Innovation and Intellectual Property

  • Innovation drives productivity and competitiveness throughout the entire economy and requires a supportive intellectual property framework.
  • Canada is a top performer in public funding for research and development (R&D), but scores poorly in terms of private investment in R&D as well as in the commercialization of technologically intensive goods and services.
  • Accordingly, the Panel recommends that the federal government should regularly monitor the scientific research and experimental development tax credit in order to encourage business investment in R&D and innovation.
  • The federal government should also retool Canada’s patent law and copyright regimes, and should strengthen counterfeit and piracy laws to ensure that intellectual property rights are effectively protected.
  • Post-secondary educational institutions should also expedite the transfer of intellectual property rights and the commercialization of university-generated intellectual property.

A Canadian Competitiveness Council

The Panel concludes that the absence of an independent institution with a focused mission to advocate for measures to improve the level of competitive intensity in the Canadian economy is the most significant gap in Canadian competition policy.

  • The Panel is proposing the creation of a Canadian Competitiveness Council that would conduct research on competitiveness issues in both the public and private sectors. The Council would also have a public voice to foster national debate and dialogue on competitiveness issues.
  • The proposed Council would serve as the primary Canadian advocate for competition. It would be independent of government, but with a clear reporting relationship to Parliament.
  • The Council would be governed by a Board of Directors, including a majority of representatives from outside government, made up of persons knowledgeable and experienced in matters of economics, business and government affairs pertaining to competition, industry, regulation and consumers, as well as representatives who bring the perspectives of the federal government, the provinces and cities.
  • With political support, sufficient resources and a small, competent staff, the Panel believes that the Canadian Competitiveness Council has the potential to have a positive and lasting impact on the well-being of Canadians.

Going Forward

  • With its national Competitiveness Agenda, the Panel hopes to seize the attention of Canadians from all walks of life and all regions.
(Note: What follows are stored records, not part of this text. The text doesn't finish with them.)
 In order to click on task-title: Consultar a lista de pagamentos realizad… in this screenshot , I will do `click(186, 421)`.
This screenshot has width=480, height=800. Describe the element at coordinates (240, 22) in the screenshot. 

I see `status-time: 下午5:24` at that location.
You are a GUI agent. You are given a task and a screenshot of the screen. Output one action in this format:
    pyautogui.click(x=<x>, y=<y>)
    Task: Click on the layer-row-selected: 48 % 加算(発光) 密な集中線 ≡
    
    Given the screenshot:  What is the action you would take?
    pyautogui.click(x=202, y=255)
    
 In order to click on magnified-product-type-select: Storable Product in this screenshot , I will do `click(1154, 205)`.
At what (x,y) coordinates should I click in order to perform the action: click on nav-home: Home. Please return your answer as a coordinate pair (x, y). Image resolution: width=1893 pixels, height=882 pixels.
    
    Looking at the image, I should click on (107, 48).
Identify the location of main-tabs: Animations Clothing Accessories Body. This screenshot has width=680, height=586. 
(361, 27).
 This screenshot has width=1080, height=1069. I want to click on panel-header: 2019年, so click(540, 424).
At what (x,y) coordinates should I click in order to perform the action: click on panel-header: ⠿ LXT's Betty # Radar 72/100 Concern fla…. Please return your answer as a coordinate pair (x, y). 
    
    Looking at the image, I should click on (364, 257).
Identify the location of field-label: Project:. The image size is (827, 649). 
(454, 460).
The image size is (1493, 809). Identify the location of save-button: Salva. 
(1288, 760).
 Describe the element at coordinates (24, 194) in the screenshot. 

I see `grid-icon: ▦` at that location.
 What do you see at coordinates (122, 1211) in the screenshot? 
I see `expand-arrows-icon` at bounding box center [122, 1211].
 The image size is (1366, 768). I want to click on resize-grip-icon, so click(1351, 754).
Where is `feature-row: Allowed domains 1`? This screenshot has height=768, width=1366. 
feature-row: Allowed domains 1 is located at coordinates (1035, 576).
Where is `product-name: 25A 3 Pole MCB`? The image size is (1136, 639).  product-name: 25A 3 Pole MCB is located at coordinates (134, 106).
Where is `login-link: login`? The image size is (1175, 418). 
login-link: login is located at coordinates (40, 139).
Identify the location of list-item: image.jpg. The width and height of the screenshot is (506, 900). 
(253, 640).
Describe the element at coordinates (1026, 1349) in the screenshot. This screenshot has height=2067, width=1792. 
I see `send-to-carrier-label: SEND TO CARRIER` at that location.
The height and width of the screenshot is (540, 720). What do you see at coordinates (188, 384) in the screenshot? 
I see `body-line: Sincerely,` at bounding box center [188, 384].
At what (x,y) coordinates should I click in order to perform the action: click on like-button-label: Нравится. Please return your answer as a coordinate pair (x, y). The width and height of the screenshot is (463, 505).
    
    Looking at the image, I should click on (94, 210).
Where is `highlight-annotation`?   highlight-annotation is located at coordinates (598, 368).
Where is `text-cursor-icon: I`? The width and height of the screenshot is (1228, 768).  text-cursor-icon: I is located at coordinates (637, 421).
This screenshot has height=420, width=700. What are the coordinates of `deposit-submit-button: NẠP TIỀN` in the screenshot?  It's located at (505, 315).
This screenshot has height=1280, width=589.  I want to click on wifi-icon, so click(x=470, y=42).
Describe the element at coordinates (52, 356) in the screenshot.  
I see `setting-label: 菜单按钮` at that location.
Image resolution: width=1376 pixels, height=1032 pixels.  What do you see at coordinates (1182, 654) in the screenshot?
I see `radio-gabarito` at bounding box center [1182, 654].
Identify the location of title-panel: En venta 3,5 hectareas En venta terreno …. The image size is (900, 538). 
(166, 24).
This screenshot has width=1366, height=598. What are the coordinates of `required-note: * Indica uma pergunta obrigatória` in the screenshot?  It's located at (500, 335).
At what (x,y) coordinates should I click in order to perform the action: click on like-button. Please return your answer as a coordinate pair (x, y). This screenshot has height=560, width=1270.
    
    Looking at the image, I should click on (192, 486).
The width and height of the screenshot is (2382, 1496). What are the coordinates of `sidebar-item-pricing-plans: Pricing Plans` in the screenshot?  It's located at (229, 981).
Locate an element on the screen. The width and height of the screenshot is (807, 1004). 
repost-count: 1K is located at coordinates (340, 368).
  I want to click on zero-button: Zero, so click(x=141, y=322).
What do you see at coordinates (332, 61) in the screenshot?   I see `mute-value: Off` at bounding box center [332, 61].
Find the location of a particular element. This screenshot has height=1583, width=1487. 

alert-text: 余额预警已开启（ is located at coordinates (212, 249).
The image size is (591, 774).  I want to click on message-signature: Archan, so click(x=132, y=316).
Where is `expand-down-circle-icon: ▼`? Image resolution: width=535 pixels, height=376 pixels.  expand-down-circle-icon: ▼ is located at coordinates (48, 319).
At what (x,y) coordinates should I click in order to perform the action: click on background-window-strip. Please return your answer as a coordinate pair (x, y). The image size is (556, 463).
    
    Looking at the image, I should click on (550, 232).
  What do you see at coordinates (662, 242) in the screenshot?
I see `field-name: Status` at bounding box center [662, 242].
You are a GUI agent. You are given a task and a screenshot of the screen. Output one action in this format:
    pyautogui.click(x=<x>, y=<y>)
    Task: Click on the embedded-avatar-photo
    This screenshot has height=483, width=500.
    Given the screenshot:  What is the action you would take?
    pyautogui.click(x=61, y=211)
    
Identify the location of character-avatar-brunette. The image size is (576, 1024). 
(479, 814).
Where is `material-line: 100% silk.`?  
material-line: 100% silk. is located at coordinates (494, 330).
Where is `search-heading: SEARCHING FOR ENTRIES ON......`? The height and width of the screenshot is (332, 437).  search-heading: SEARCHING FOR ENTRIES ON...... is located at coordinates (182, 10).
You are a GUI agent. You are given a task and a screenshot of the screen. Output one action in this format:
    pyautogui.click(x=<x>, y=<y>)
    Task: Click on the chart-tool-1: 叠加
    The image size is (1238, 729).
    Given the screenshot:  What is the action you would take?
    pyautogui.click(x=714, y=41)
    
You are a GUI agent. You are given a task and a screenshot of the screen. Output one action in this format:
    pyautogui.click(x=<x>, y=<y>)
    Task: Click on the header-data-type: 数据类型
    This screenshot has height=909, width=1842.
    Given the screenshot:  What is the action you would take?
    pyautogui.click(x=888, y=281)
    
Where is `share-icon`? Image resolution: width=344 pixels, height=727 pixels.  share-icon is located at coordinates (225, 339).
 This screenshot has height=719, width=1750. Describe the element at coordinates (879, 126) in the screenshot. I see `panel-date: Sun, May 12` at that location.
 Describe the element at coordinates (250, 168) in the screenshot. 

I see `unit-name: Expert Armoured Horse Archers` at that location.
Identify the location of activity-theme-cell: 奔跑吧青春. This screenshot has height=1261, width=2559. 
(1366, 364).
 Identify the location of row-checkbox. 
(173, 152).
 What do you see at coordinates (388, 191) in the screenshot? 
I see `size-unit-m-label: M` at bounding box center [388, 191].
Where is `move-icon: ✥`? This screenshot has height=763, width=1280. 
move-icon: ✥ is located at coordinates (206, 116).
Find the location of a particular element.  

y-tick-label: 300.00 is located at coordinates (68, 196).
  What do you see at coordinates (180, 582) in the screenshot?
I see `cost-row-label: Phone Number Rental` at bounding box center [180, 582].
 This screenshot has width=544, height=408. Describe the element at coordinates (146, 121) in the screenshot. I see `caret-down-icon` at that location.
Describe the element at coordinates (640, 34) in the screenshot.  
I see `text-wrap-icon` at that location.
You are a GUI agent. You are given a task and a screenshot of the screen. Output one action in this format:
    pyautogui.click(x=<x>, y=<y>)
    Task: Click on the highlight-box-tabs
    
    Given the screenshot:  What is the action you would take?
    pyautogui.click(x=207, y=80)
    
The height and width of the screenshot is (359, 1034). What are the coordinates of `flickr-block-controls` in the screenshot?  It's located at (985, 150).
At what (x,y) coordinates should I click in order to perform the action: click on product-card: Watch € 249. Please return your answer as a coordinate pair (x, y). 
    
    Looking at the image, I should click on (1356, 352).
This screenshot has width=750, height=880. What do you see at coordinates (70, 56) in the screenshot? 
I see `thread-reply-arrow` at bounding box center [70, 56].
The questions are how we raise our productivity through greater openness to talent, capital and innovation, through vigorous competition and through a more ambitious mindset.
  • The Panel believes that the key will be to encourage both more competition at home and more exposure to competition from abroad. Competition drives the productivity that ultimately sustains our incomes, jobs and quality of life.
  • This report is the Panel’s best effort to set the agenda for sustained competitiveness. It is a national project, calling on all Canadians to commit to making our country more competitive.

“Our Competitiveness Agenda does not ask Canadians to give up anything, nor to settle for less. On the contrary, we are asking Canadians to raise their sights, and to recognize the challenges and opportunities of economic globalization. We are asking Canadians to take a global perspective.”